> [Record excerpts]
▽
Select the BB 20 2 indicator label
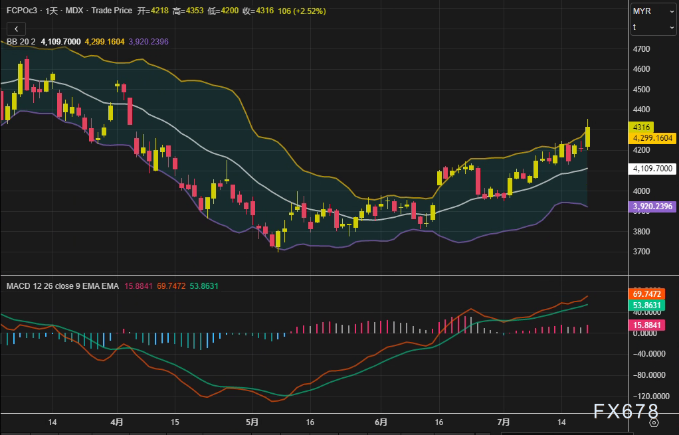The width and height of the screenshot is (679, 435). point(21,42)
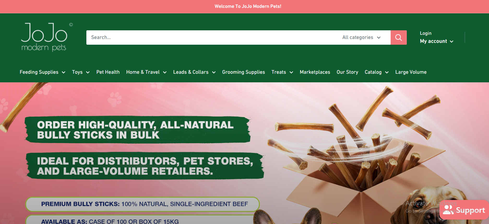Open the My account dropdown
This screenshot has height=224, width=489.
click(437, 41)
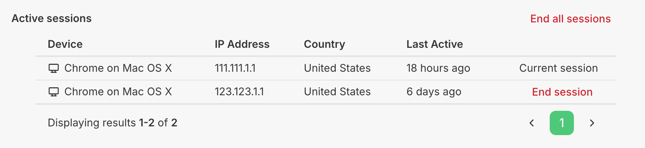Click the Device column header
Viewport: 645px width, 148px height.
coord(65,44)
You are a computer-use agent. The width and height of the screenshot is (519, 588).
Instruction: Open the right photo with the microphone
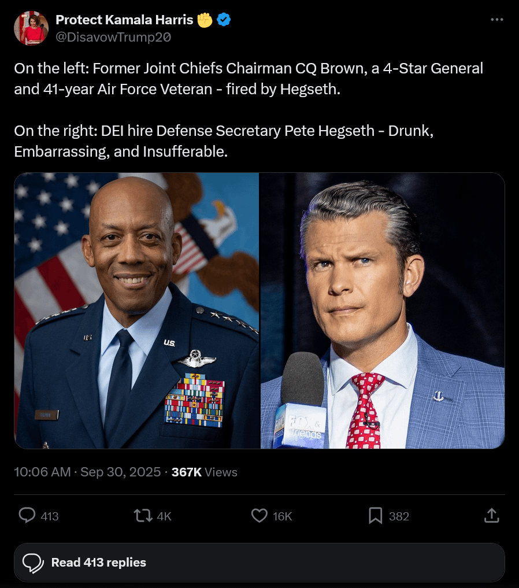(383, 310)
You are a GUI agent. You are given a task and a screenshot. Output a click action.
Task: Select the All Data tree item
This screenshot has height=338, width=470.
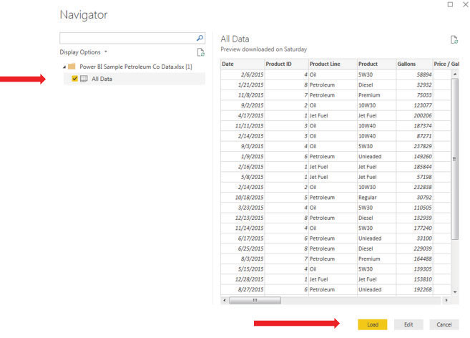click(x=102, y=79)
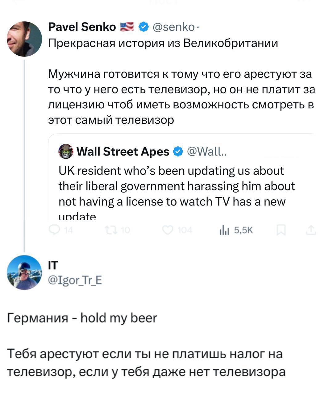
△
> [The problem] From the line that contains "You are a GUI" down to the final line of the entries above, please copy each line exactly, excluding pictures.

> [Result for this exercise]
You are a GUI agent. You are given a task and a screenshot. Output a click action.
Task: Select the All Data tree item
This screenshot has height=338, width=470.
click(x=102, y=79)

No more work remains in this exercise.